- **What you should do**: For each entry that follows, write out an identical copy.

- **Exercise material**:
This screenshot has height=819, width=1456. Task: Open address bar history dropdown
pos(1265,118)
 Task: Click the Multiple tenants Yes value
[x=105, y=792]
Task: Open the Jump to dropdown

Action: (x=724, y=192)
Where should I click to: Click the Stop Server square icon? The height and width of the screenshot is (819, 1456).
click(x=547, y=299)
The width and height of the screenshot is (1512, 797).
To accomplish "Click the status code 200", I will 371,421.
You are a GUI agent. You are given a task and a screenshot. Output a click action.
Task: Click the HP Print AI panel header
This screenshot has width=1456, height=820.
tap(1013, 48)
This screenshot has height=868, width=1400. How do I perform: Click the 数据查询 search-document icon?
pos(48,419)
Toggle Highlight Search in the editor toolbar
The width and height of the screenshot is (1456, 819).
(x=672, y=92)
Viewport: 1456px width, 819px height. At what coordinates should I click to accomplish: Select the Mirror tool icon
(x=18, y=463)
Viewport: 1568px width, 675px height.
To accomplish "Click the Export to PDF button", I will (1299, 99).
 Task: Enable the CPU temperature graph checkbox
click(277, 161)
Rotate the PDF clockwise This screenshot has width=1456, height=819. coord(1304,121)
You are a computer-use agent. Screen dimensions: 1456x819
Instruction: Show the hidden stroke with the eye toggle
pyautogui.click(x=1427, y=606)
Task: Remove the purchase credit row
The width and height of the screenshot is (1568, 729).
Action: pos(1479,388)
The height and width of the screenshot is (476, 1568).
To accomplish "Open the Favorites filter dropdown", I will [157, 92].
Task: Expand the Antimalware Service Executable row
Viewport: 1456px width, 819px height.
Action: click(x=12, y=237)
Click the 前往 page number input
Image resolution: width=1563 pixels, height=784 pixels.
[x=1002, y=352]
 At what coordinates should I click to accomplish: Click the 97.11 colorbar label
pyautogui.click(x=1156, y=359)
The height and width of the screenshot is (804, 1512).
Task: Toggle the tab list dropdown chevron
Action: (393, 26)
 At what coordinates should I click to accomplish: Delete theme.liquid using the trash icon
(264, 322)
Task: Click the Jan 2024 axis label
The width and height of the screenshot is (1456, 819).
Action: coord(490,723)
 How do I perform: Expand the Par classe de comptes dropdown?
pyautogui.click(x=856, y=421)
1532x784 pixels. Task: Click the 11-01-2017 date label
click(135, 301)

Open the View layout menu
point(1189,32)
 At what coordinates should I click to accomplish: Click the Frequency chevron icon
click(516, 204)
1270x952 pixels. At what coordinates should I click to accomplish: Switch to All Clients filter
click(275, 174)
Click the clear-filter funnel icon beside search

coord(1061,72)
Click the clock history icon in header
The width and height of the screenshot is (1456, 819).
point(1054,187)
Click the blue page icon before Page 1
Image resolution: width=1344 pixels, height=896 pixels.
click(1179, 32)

- **Task answer**:
This screenshot has height=819, width=1456. Task: Open address bar history dropdown
pos(1265,118)
 Task: Click the Multiple tenants Yes value
[x=105, y=792]
Task: Open the Jump to dropdown

Action: (x=724, y=192)
Where should I click to: Click the Stop Server square icon? The height and width of the screenshot is (819, 1456).
click(x=547, y=299)
The width and height of the screenshot is (1512, 797).
To accomplish "Click the status code 200", I will 371,421.
You are a GUI agent. You are given a task and a screenshot. Output a click action.
Task: Click the HP Print AI panel header
This screenshot has width=1456, height=820.
tap(1013, 48)
This screenshot has height=868, width=1400. How do I perform: Click the 数据查询 search-document icon?
pos(48,419)
Toggle Highlight Search in the editor toolbar
The width and height of the screenshot is (1456, 819).
(x=672, y=92)
Viewport: 1456px width, 819px height. At what coordinates should I click to accomplish: Select the Mirror tool icon
(x=18, y=463)
Viewport: 1568px width, 675px height.
To accomplish "Click the Export to PDF button", I will (1299, 99).
 Task: Enable the CPU temperature graph checkbox
click(277, 161)
Rotate the PDF clockwise This screenshot has width=1456, height=819. coord(1304,121)
You are a computer-use agent. Screen dimensions: 1456x819
Instruction: Show the hidden stroke with the eye toggle
pyautogui.click(x=1427, y=606)
Task: Remove the purchase credit row
The width and height of the screenshot is (1568, 729).
Action: pos(1479,388)
The height and width of the screenshot is (476, 1568).
To accomplish "Open the Favorites filter dropdown", I will [157, 92].
Task: Expand the Antimalware Service Executable row
Viewport: 1456px width, 819px height.
Action: click(x=12, y=237)
Click the 前往 page number input
Image resolution: width=1563 pixels, height=784 pixels.
[x=1002, y=352]
 At what coordinates should I click to accomplish: Click the 97.11 colorbar label
pyautogui.click(x=1156, y=359)
The height and width of the screenshot is (804, 1512).
Task: Toggle the tab list dropdown chevron
Action: (393, 26)
 At what coordinates should I click to accomplish: Delete theme.liquid using the trash icon
(264, 322)
Task: Click the Jan 2024 axis label
The width and height of the screenshot is (1456, 819).
Action: coord(490,723)
 How do I perform: Expand the Par classe de comptes dropdown?
pyautogui.click(x=856, y=421)
1532x784 pixels. Task: Click the 11-01-2017 date label
click(135, 301)

Open the View layout menu
point(1189,32)
 At what coordinates should I click to accomplish: Click the Frequency chevron icon
click(516, 204)
1270x952 pixels. At what coordinates should I click to accomplish: Switch to All Clients filter
click(275, 174)
Click the clear-filter funnel icon beside search

coord(1061,72)
Click the clock history icon in header
The width and height of the screenshot is (1456, 819).
point(1054,187)
Click the blue page icon before Page 1
Image resolution: width=1344 pixels, height=896 pixels.
click(1179, 32)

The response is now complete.